The universe may have existed
forever, according to a new model that applies quantum correction terms to complement
Einstein's theory of general relativity. The model may also account for dark
matter and dark energy, resolving multiple problems at once.

The widely accepted age of
the universe, as estimated by general relativity, is 13.8 billion years. In the
beginning, everything in existence is thought to have occupied a single
infinitely dense point, or singularity. Only after this point began to expand
in a "Big Bang" did the universe officially begin.

Although the Big Bang
singularity arises directly and unavoidably from the mathematics of general
relativity, some scientists see it as problematic because the math can explain
only what happened immediately after—not at or before—the singularity.

"The Big Bang
singularity is the most serious problem of general relativity because the laws
of physics appear to break down there," Ahmed Farag Ali at Benha
University and the Zewail City of Science and Technology, both in Egypt, told
Phys.org.

Ali and coauthor Saurya Das
at the University of Lethbridge in Alberta, Canada, have shown in a paper
published in Physics Letters B that the Big Bang singularity can be resolved by
their new model in which the universe has no beginning and no end.

**Old ideas revisited**

The physicists emphasize that
their quantum correction terms are not applied ad hoc in an attempt to
specifically eliminate the Big Bang singularity. Their work is based on ideas
by the theoretical physicist David Bohm, who is also known for his
contributions to the philosophy of physics. Starting in the 1950s, Bohm
explored replacing classical geodesics (the shortest path between two points on
a curved surface) with quantum trajectories.

In their paper, Ali and Das
applied these Bohmian trajectories to an equation developed in the 1950s by
physicist Amal Kumar Raychaudhuri at Presidency University in Kolkata, India.
Raychaudhuri was also Das's teacher when he was an undergraduate student of that
institution in the '90s.

Using the quantum-corrected
Raychaudhuri equation, Ali and Das derived quantum-corrected Friedmann
equations, which describe the expansion and evolution of universe (including
the Big Bang) within the context of general relativity. Although it's not a
true theory of quantum gravity, the model does contain elements from both
quantum theory and general relativity. Ali and Das also expect their results to
hold even if and when a full theory of quantum gravity is formulated.

**No singularities nor dark stuff**

In addition to not predicting
a Big Bang singularity, the new model does not predict a "big crunch"
singularity, either. In general relativity, one possible fate of the universe
is that it starts to shrink until it collapses in on itself in a big crunch and
becomes an infinitely dense point once again.

Ali and Das explain in their
paper that their model avoids singularities because of a key difference between
classical geodesics and Bohmian trajectories. Classical geodesics eventually
cross each other, and the points at which they converge are singularities. In
contrast, Bohmian trajectories never cross each other, so singularities do not
appear in the equations.

* _WHAT TO PRODUCE_: In the article on the quantum-corrected cosmological model, why do Bohmian trajectories keep singularities out of the equations?

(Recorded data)
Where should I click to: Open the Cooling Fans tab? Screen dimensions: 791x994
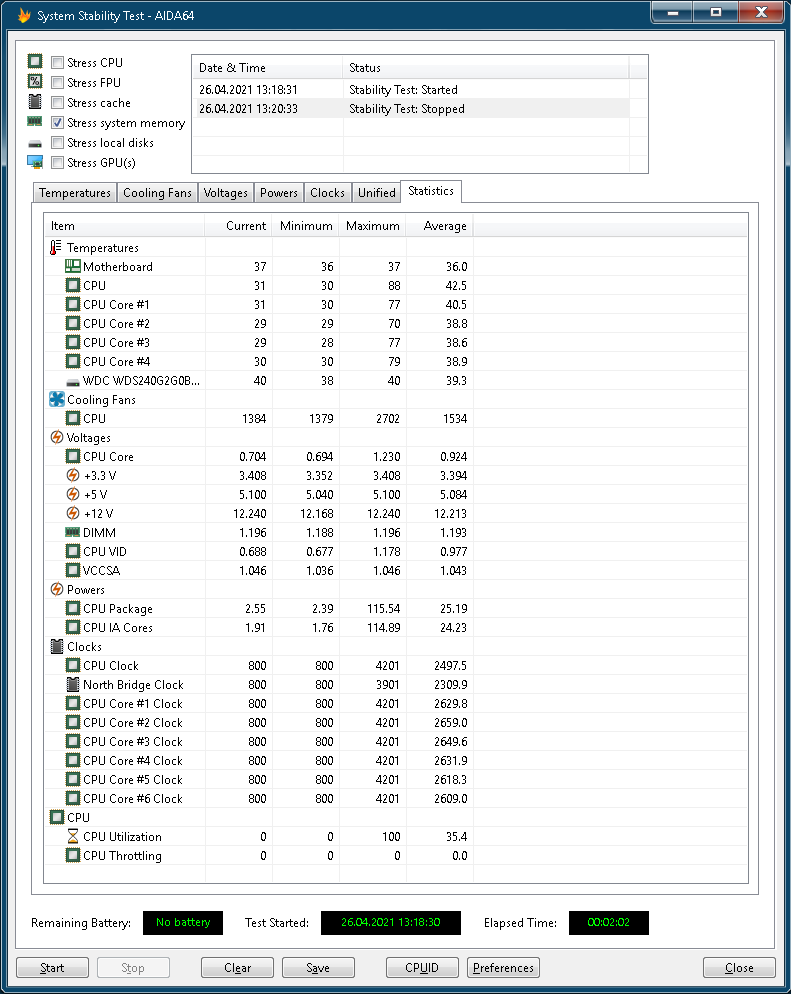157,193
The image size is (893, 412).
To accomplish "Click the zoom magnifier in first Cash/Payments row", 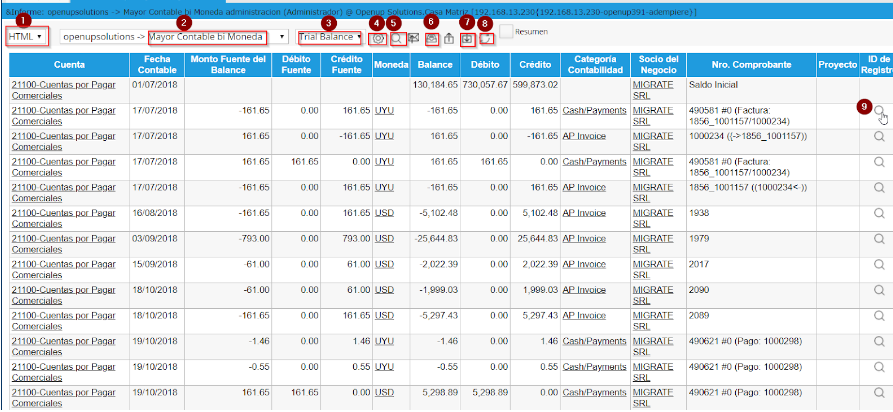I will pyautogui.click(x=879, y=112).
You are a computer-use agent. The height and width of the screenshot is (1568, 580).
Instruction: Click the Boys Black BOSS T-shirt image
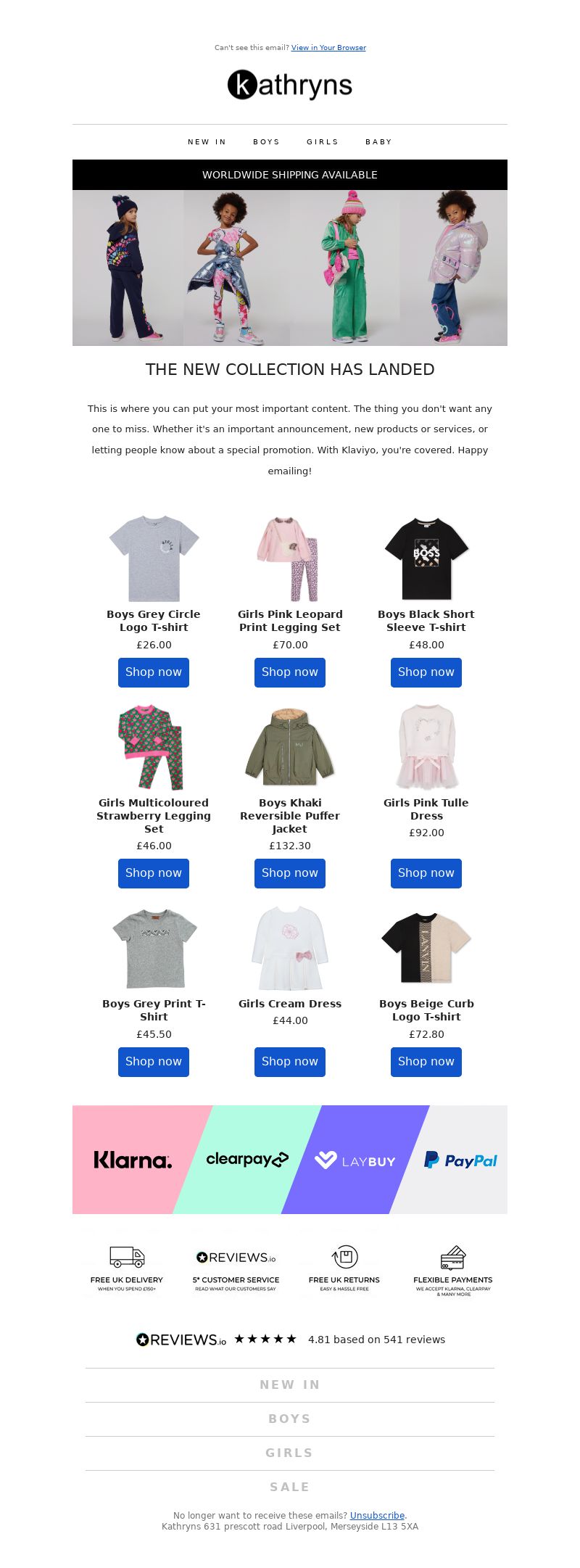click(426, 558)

* _SOLVED PROBLEM_: Bohmian trajectories never cross each other, unlike classical geodesics, whose crossing points are singularities.